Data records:
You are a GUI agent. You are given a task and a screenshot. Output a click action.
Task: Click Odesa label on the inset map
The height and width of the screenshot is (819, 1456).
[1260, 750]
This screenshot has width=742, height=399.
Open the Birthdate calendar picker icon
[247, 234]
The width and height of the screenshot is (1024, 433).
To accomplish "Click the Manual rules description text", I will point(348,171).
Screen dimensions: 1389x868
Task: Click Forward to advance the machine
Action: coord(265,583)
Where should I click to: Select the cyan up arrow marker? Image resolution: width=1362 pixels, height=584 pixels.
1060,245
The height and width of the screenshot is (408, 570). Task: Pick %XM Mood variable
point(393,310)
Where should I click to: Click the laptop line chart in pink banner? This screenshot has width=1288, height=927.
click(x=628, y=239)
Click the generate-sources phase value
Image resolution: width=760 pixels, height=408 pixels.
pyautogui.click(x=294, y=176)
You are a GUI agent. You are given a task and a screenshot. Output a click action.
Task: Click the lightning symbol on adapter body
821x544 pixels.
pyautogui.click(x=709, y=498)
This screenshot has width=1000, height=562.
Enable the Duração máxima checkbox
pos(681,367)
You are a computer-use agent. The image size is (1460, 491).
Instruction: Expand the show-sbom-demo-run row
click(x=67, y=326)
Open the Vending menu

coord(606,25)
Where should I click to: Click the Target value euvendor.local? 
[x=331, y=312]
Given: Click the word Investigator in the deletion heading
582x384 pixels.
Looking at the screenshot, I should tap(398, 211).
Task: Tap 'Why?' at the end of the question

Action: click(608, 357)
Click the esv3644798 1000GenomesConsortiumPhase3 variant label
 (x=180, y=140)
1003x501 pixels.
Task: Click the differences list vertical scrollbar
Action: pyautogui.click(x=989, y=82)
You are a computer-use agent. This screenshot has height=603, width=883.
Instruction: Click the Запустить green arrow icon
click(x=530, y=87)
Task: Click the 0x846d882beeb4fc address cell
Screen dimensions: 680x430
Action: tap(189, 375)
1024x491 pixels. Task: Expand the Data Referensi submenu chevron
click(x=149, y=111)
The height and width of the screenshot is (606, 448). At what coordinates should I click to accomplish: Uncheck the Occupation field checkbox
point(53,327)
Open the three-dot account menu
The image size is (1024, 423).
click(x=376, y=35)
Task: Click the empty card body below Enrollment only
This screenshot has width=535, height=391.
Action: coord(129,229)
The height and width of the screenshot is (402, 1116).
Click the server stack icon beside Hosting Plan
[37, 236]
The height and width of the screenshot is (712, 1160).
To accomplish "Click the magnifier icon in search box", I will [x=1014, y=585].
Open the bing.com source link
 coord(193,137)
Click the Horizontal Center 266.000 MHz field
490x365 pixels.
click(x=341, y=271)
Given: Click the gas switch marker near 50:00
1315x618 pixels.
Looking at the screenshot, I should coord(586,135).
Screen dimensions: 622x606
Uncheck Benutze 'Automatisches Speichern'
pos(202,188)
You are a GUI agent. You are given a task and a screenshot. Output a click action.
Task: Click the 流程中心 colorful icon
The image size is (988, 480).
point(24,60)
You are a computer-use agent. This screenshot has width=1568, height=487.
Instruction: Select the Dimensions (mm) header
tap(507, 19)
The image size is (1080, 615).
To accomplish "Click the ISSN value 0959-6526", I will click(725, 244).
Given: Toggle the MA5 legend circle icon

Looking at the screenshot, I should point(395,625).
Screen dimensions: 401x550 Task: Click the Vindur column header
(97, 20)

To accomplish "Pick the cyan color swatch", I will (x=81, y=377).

Work instruction
Each line from the top of the records down to the one with "The width and" must be retyped exactly; include both ends and nothing else.

Solved exercise
You are a GUI agent. You are given a task and a screenshot. Output a click action.
Task: Click Odesa label on the inset map
The height and width of the screenshot is (819, 1456).
[1260, 750]
This screenshot has width=742, height=399.
Open the Birthdate calendar picker icon
[247, 234]
The width and height of the screenshot is (1024, 433).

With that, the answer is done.